EXERCISE: Keep the pictures out, please, and set down every record exactly.
(PROVIDED INFORMATION)
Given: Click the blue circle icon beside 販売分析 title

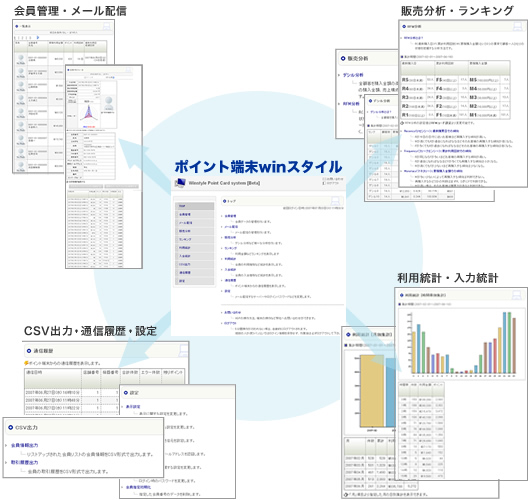Looking at the screenshot, I should point(343,58).
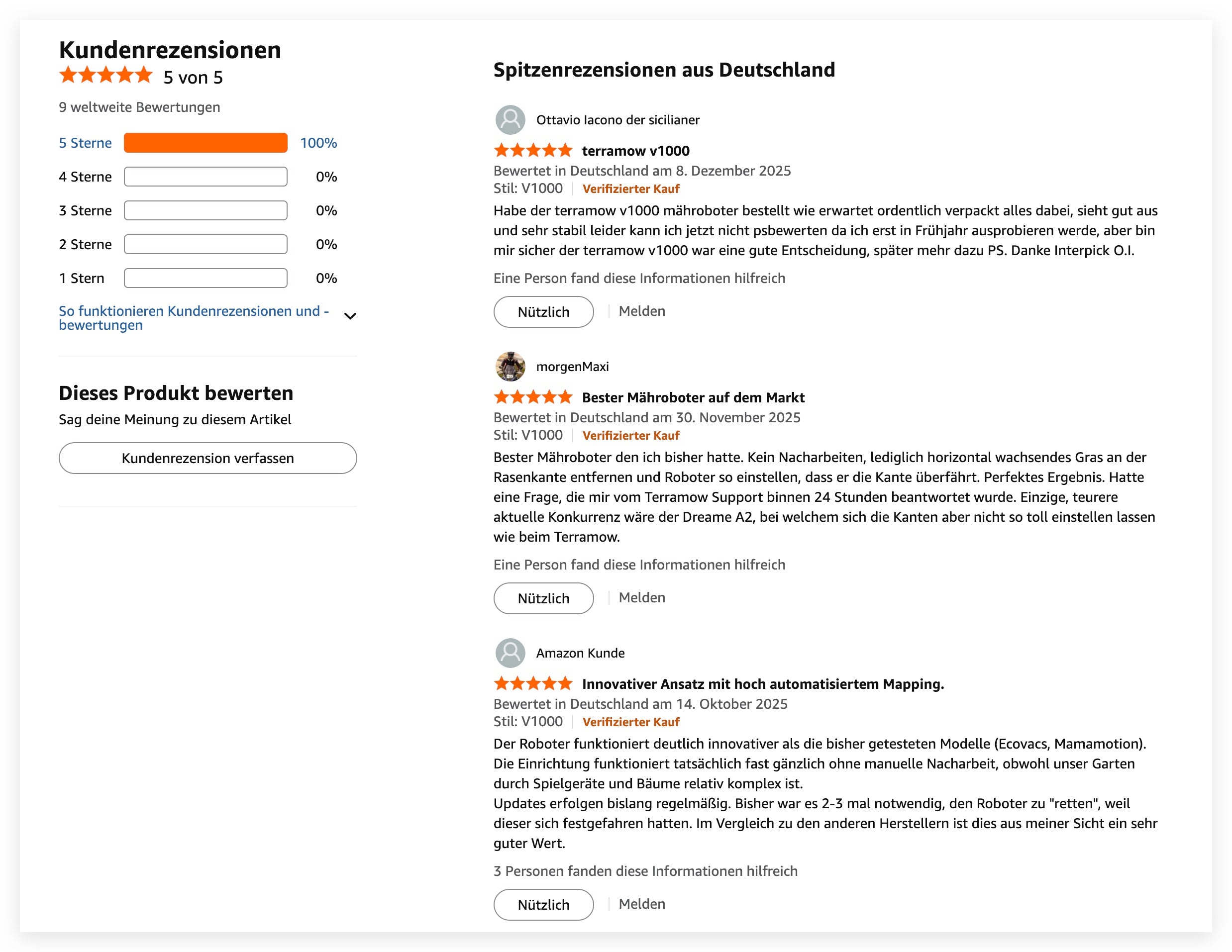This screenshot has width=1232, height=952.
Task: Click the Amazon Kunde profile avatar
Action: coord(510,653)
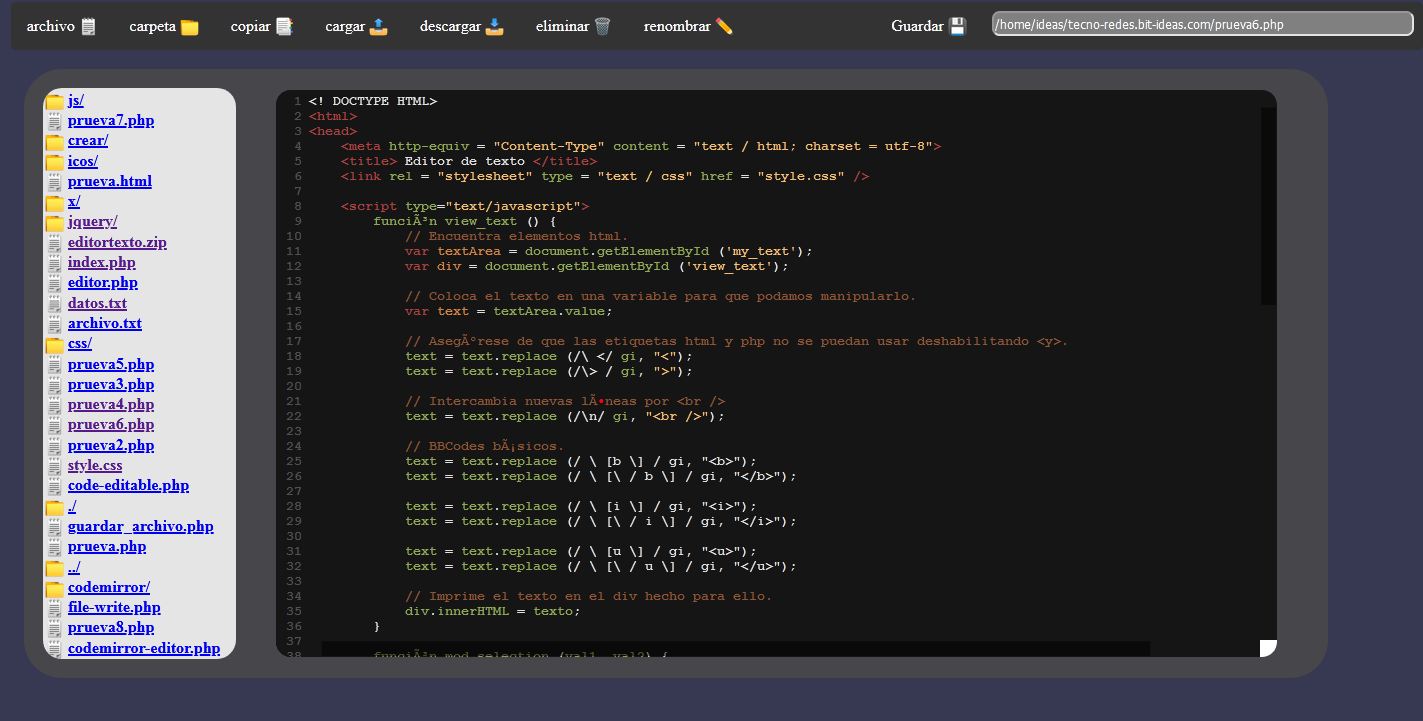Open style.css from the file list
The image size is (1423, 721).
95,465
(End PROVIDED INFORMATION)
EXERCISE RESULT:
Given: Click the blue circle icon beside 販売分析 title

Looking at the screenshot, I should point(343,58).
This screenshot has width=1232, height=952.
Task: Click the Amazon Kunde profile avatar
Action: coord(510,653)
Open style.css from the file list
The image size is (1423, 721).
95,465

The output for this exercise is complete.